Rewrite the listing with every "icon" swapped for "symbol" and everything else unchanged. Leave the pictures out of your answer.

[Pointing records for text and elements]
= = = = = = =
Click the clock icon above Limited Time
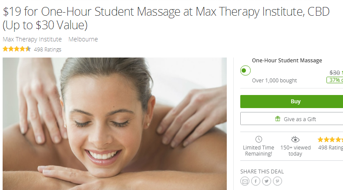[x=259, y=139]
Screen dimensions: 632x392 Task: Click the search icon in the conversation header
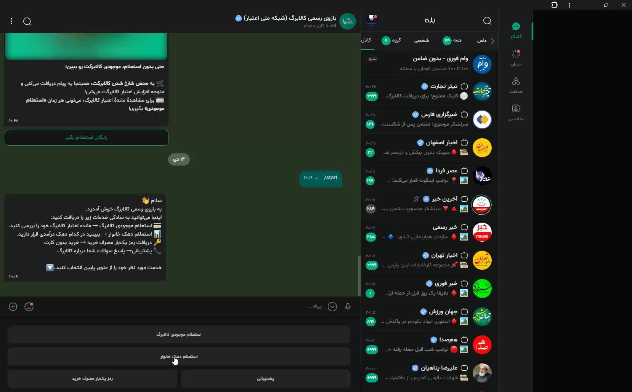pos(27,21)
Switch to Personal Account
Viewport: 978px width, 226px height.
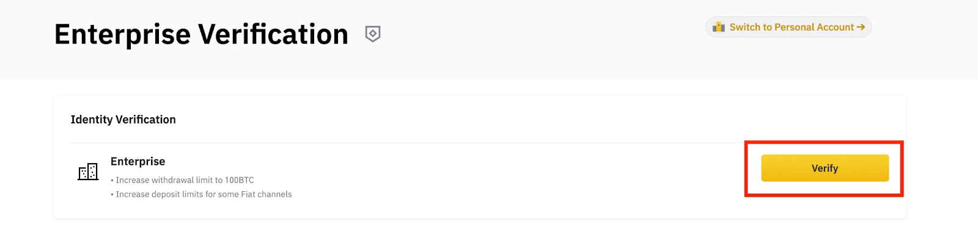(789, 27)
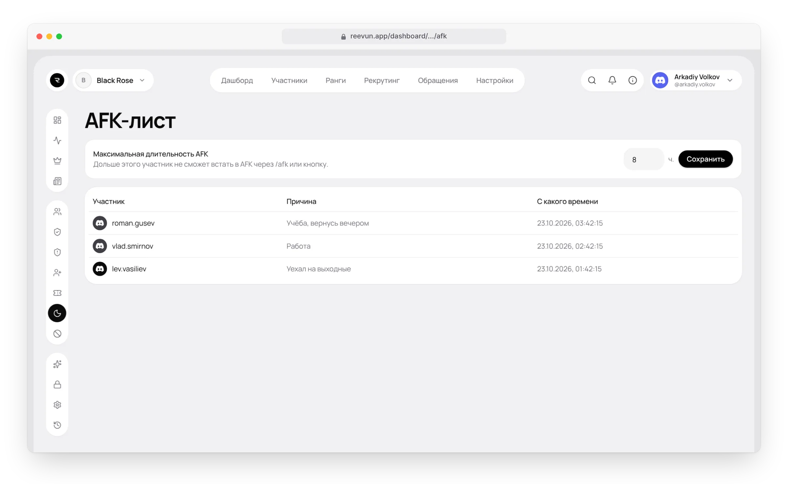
= = = = = = =
§ **OUTPUT**:
Click the clock symbol above Limited Time
[x=259, y=139]
Screen dimensions: 632x392 Task: Click the search symbol in the conversation header
pos(27,21)
Switch to Personal Account
Viewport: 978px width, 226px height.
(789, 27)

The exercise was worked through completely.